# EXERCISE REQUIREMENTS:
Give back exactly the lines from the "You are a GUI" line to the final line of the records, and only those, minus any pictures.

# THE DATA:
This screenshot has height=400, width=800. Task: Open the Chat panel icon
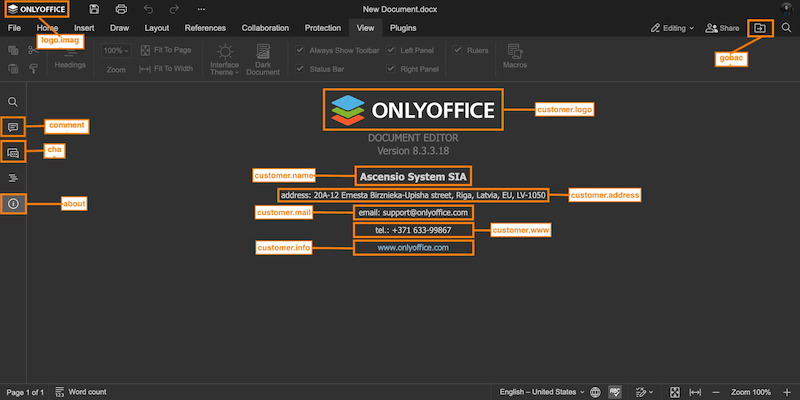[13, 152]
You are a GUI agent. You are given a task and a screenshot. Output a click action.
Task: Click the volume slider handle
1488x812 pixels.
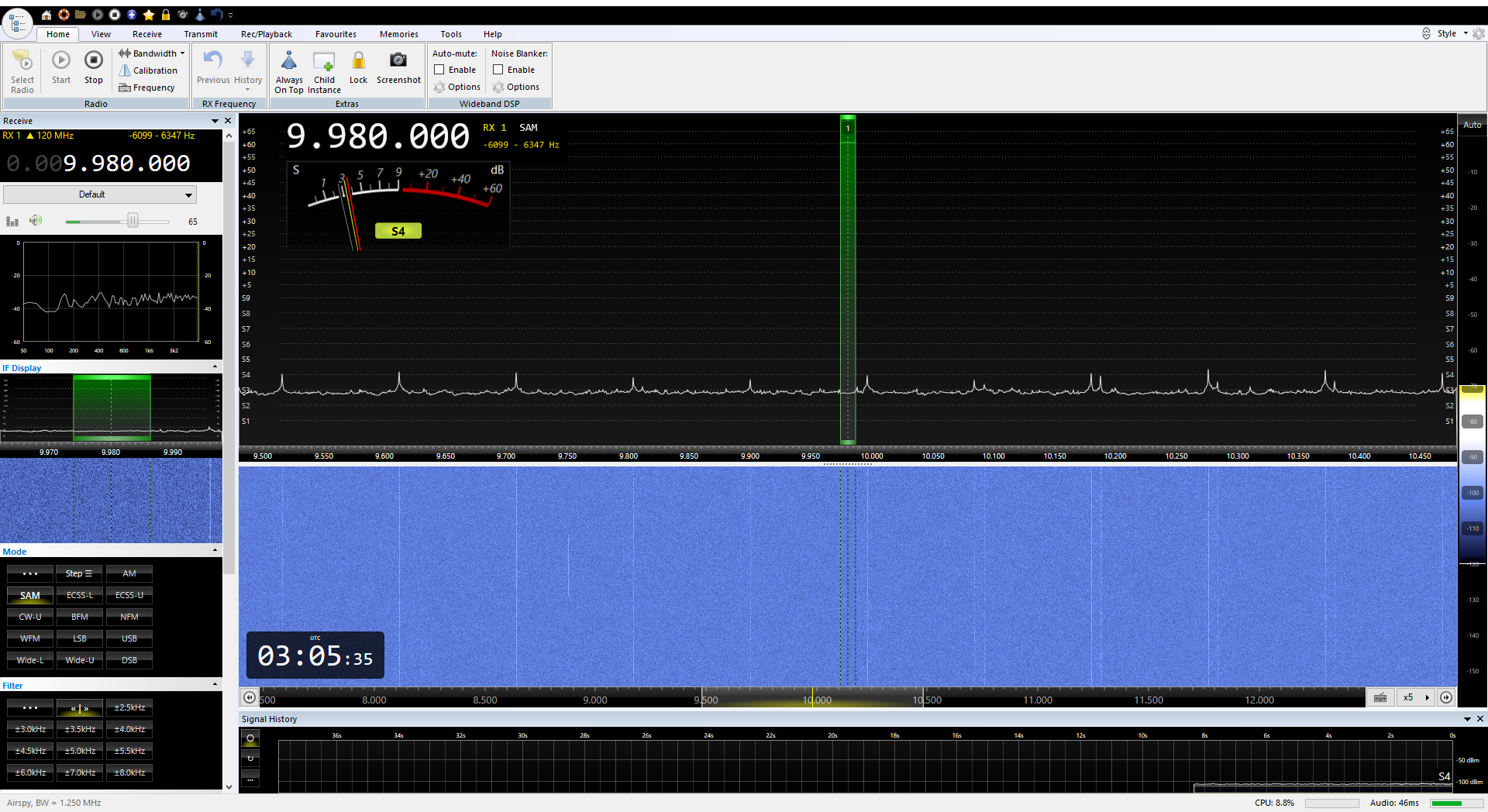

# ANSWER SPACE:
You are a GUI agent. You are given a task and a screenshot. Output a click action.
Task: Click the volume slider handle
1488x812 pixels.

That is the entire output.